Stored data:

● ● ● ● ● ● ●

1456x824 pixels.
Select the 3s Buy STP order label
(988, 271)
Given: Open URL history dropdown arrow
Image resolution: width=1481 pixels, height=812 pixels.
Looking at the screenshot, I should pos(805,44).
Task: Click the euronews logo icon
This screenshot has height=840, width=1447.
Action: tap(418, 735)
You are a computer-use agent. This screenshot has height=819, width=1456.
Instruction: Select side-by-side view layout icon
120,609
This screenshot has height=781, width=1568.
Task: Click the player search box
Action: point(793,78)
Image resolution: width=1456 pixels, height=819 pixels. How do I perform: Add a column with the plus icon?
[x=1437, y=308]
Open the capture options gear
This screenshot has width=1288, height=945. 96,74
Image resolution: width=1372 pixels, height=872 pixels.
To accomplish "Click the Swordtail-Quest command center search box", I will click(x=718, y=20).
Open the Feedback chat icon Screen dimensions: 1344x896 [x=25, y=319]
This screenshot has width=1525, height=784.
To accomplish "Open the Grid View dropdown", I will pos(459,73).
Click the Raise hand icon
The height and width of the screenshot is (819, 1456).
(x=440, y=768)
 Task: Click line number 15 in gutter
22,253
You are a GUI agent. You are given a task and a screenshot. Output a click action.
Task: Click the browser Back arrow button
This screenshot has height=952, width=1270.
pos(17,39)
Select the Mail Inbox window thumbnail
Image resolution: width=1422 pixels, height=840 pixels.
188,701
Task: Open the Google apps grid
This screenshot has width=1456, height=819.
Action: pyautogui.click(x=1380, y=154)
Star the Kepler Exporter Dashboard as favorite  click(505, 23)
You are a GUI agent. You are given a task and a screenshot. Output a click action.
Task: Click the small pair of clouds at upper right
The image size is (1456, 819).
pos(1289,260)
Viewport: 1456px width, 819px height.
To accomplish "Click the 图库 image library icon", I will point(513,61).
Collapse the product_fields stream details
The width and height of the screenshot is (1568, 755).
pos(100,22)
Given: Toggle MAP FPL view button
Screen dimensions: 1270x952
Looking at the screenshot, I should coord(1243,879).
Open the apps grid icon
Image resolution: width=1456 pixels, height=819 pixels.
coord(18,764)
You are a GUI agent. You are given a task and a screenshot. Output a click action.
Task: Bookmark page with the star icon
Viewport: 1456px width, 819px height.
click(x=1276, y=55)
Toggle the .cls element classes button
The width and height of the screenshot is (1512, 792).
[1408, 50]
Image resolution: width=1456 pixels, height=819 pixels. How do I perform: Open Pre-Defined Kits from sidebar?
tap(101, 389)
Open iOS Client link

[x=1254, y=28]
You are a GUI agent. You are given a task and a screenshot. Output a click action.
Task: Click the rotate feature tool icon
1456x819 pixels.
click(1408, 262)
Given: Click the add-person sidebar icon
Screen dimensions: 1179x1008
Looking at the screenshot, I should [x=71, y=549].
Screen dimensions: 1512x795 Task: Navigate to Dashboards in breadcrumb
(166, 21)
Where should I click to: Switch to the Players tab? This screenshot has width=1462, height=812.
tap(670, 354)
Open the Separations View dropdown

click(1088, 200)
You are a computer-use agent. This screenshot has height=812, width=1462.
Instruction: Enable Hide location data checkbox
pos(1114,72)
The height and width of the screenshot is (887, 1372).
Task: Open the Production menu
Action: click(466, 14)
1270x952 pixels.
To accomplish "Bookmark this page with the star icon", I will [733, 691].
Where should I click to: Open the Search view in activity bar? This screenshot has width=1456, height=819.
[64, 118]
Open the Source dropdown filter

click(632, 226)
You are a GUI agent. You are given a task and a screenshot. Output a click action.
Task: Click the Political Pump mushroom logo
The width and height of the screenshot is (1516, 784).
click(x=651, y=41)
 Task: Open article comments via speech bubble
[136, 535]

● ● ● ● ● ● ●

Instructions to follow: Whenever a line of the data above includes the word "computer", copy that line.

Answer:
You are a computer-use agent. This screenshot has height=819, width=1456.
You are a computer-use agent. This screenshot has height=812, width=1462.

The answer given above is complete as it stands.